ASSIGNMENT: Set down exactly the lines below, from the one containing "Task: Toggle the camera view icon" through the final line, and include no others.

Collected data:
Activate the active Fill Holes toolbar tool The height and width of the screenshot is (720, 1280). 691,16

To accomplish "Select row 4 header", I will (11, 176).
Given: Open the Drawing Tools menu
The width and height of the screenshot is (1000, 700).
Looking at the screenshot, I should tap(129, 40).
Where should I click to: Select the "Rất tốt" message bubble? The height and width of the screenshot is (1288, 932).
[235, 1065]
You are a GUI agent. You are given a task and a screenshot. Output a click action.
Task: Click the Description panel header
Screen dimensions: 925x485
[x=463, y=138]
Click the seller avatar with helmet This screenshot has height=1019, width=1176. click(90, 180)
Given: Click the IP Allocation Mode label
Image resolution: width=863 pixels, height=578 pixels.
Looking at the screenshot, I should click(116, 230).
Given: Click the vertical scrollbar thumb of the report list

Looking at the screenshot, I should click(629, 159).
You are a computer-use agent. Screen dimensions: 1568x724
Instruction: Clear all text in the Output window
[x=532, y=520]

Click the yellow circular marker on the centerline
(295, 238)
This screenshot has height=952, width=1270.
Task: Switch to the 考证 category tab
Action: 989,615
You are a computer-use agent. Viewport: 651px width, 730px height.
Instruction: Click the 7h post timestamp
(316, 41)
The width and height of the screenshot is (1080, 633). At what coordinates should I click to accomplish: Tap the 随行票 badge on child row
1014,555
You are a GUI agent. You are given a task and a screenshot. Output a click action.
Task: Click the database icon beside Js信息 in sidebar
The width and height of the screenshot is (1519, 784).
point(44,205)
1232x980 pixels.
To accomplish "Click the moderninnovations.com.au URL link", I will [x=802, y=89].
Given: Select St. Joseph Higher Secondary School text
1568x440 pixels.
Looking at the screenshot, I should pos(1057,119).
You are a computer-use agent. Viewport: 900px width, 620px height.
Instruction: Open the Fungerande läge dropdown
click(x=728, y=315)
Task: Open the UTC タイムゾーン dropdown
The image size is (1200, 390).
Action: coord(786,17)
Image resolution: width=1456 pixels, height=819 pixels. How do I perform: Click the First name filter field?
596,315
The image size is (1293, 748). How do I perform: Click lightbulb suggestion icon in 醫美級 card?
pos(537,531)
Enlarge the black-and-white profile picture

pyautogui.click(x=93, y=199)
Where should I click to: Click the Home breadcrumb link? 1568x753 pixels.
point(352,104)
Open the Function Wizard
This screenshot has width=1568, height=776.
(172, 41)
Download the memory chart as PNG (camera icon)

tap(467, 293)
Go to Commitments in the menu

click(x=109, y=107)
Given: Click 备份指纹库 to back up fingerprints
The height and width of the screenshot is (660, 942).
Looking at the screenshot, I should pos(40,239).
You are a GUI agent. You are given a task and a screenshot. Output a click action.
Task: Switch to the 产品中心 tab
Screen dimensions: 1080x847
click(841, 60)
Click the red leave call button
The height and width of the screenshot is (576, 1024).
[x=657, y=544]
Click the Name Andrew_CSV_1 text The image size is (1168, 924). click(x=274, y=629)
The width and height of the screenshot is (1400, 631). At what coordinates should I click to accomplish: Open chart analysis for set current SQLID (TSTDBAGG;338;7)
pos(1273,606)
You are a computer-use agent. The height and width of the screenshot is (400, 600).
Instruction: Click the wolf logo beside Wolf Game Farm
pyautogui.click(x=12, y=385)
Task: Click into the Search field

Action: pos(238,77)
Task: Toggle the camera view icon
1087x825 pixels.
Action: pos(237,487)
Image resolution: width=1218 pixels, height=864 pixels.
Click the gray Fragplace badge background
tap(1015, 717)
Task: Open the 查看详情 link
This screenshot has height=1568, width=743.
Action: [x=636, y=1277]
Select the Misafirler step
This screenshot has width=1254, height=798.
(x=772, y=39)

TASK OUTPUT:
Task: Toggle the camera view icon
1087x825 pixels.
Action: pos(237,487)
Image resolution: width=1218 pixels, height=864 pixels.
Click the gray Fragplace badge background
tap(1015, 717)
Task: Open the 查看详情 link
This screenshot has height=1568, width=743.
Action: [x=636, y=1277]
Select the Misafirler step
This screenshot has width=1254, height=798.
(x=772, y=39)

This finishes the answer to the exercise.